Former Nazi guard, 101, jailed for aiding murder

A 101-year-old man was convicted in Germany of 3,518 counts of accessory to murder on Tuesday for serving at the Nazis' Sachsenhausen concentration camp during the Second World War.
The Neuruppin Regional Court sentenced him to five years in prison.
The man, who was identified by local media as Josef S., had denied working as an SS guard at the camp and aiding and abetting the murder of thousands of prisoners.
In the trial, which opened in October, the man said that he had worked as a farm laborer near Pasewalk in northeastern Germany during the period in question.
However, the court considered it proven that he worked at the camp on the outskirts of Berlin between 1942 and 1945 as an enlisted member of the Nazi Party's paramilitary wing, the German news agency dpa reported.
"The court has come to the conclusion that, contrary to what you claim, you worked in the concentration camp as a guard for about three years," presiding Judge Udo Lechtermann said, according to dpa, adding that in doing so, the defendant had assisted in the terror and murder machinery of the Nazis.
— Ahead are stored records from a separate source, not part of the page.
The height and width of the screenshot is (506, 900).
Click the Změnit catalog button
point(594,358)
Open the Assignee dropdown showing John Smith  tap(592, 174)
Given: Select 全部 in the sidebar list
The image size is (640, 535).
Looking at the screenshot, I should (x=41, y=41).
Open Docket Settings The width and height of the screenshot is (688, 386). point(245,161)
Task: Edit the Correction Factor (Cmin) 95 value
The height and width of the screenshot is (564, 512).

"You willingly supported this mass extermination with your activity," Lechtermann said.
Prosecutors had based their case on documents relating to an SS guard with the man's name, date and place of birth, as well as other documents.
The five-year prison sentence was in line with the prosecution's demand. However, the defendant can appeal the court's ruling.
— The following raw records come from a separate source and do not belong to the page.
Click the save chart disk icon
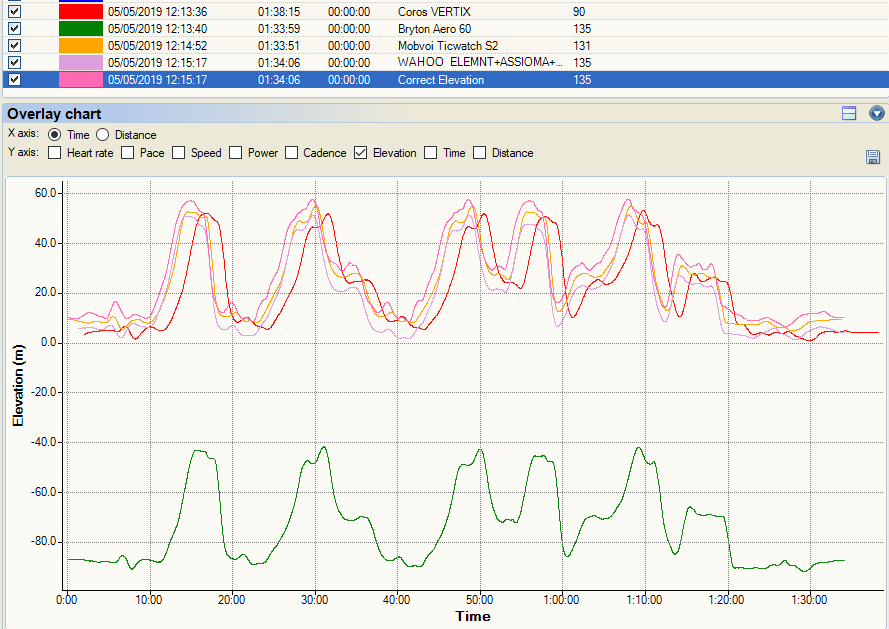889x629 pixels. pos(873,157)
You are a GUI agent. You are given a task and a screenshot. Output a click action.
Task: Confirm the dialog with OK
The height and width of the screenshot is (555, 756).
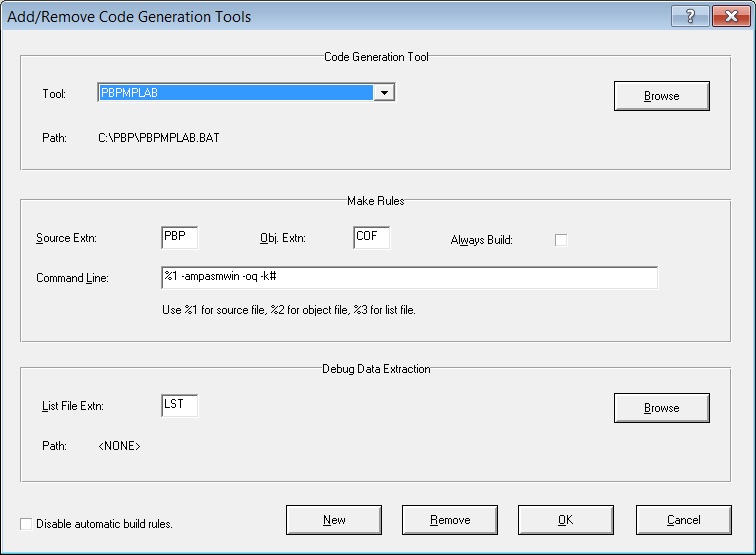pyautogui.click(x=566, y=520)
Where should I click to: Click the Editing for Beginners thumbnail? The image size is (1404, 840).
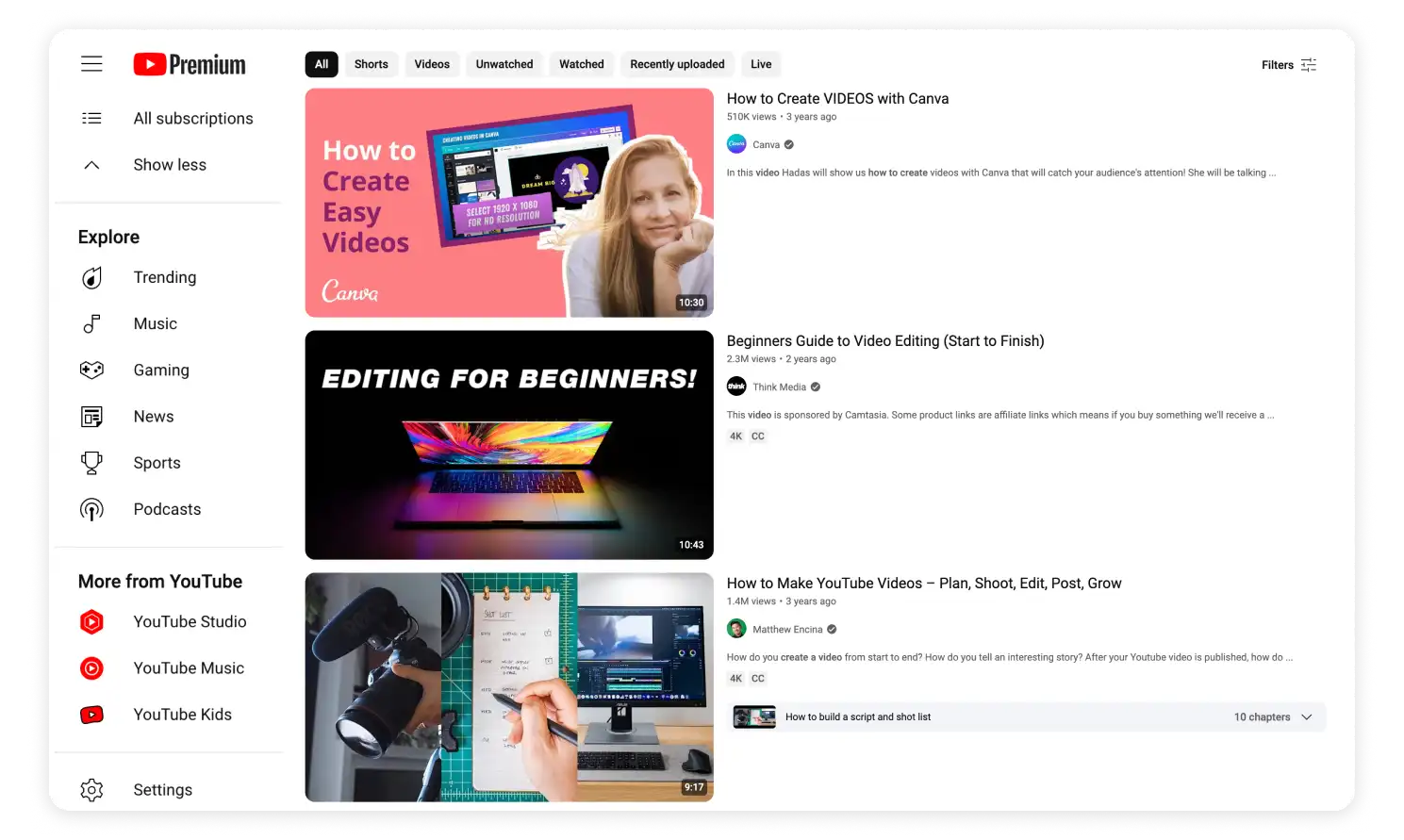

For organizational reasons, the trial was held in a gymnasium in Brandenburg/Havel, the 101-year-old's place of residence. The man was only fit to stand trial to a limited extent and was only able to participate in the trial for about two and a half hours each day. The trial was interrupted several times for health reasons and hospital stays.
Efraim Zuroff, the head Nazi hunter at the Simon Wiesenthal Center's office in Jerusalem, told The Associated Press that the sentence "sends a message that if you commit such crimes, even decades later, you might be brought to justice."
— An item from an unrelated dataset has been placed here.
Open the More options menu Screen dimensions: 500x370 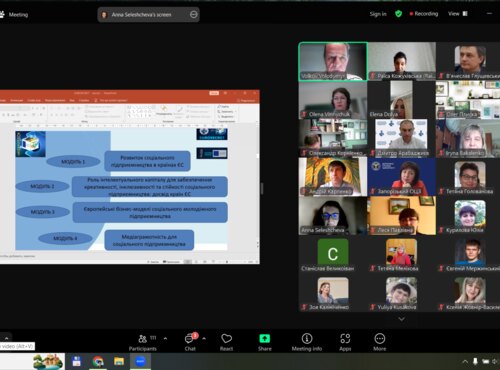(x=380, y=342)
"And it's a very important thing because it gives closure to the relatives of the victims," Zuroff added. "The fact that these people all of a sudden feel that their loss is being addressed and the suffering of their family who they lost in the camps is being addressed ... is a very important thing."
Sachsenhausen was established in 1936 just north of Berlin as the first new camp after Adolf Hitler gave the SS full control of the Nazi concentration camp system. It was intended to be a model facility and training camp for the labyrinthine network that the Nazis built across Germany, Austria and occupied territories.
More than 200,000 people were held there between 1936 and 1945. Tens of thousands of inmates died of starvation, disease, forced labour and other causes, as well as through medical experiments and systematic SS extermination operations including shootings, hangings and gassing.
Exact numbers on those killed vary, with upper estimates of some 100,000, though scholars suggest figures of 40,000 to 50,000 are likely more accurate.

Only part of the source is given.